Isnt RMF already filtering out the waypoints that have already passed when it sends a new path?
Not necessarily.
- If you use the
RobotCommandHandle API then nothing is filtered: You get the whole path computed by the planner which will start from whatever location the planner believed the robot was at when it started to compute the plan.
- If you use
EasyFullControl, then it will do some filtering to weed out parts of the path that the robot has already passed. It’s a little bit like pure pursuit, but not exactly the same. This usually helps cuts down on extraneous motions for regular AMRs, but it was not made with the constraints of a tugging robot in mind.
AFAIK, there is insufficient context to do this in the fleet adapter. Only possible location seems in the fleet_client, also to filter WPs like you suggested
Just to make sure we’re on the same page, when I talk about the “fleet adapter” I’m generally talking about the part of your system integration code that directly interacts with the rmf_fleet_adapter library. In a case like yours where it’s extremely important that the robot NEVER backtracks, I would probably put the following state machine into my fleet adapter code:
Essentially each time a new follow_new_path comes in, you should check if your robot is currently stopped. If it’s not then ignore the latest plan, ask your robot to stop, after it’s stopped update the position, and then use replan. This will ensure that the path planned for your robot is always beginning from the most accurate initial location.
To be very blunt, the current implementation of Open-RMF’s traffic planning system has never taken into consideration robots that are critically unable to turn around and go backwards. Integrating that kind of robot with Open-RMF is a bit like trying to fit a circular peg in a square hole. The traffic planner is ignorant about this constraint that you have, and there’s a significant risk that it will produce plans which are not feasible for your robot.

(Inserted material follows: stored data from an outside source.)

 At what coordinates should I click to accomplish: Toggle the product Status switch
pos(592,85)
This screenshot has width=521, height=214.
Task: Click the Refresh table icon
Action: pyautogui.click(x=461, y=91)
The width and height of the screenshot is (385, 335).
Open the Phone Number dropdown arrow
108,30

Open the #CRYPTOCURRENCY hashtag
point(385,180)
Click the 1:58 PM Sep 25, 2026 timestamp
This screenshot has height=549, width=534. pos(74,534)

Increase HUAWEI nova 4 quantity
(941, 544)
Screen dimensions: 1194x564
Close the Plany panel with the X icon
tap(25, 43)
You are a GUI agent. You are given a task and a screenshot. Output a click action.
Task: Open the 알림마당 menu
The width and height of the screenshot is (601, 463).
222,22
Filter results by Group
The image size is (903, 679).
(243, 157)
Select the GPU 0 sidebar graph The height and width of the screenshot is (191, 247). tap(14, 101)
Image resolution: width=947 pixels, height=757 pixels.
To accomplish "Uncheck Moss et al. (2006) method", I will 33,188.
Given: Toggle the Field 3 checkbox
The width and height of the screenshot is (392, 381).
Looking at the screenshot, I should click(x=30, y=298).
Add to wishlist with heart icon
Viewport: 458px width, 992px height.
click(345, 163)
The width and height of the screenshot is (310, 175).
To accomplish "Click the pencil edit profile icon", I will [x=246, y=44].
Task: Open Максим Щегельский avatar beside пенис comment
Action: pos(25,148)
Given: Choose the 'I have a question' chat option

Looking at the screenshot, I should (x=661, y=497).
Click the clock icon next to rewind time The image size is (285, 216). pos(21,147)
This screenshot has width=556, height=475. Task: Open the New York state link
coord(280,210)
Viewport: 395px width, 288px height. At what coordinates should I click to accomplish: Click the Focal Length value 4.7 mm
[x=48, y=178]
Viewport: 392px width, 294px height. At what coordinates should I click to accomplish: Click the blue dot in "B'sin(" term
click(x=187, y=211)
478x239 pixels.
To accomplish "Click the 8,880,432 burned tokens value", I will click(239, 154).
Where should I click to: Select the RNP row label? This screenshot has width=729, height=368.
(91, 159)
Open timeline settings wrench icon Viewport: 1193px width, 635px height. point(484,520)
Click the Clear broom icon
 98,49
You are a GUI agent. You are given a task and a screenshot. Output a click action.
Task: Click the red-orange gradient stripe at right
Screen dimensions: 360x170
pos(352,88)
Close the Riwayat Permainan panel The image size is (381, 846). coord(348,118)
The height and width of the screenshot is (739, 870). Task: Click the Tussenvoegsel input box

This risk is especially significant if you have any bi-directional lanes. If a robot’s task gets cancelled while it’s tugging a payload down a bi-directional lane, there’s a risk that Open-RMF will decide the robot needs to immediately turn around and go back in the direction that it had been coming from, e.g. to park or to charge. You’ll need to make sure that your robots can safely do a u-turn in any area where you’ve put a bi-directional lane.
With enough workarounds, the current traffic system could probably work well enough for a pilot project that involves tugging payloads, but I wouldn’t recommend putting it into a business-critical deployment without a considerable amount of testing and evaluation first. This is not use case that we’ve targeted before, so I can’t offer much assurance about how effective it will be.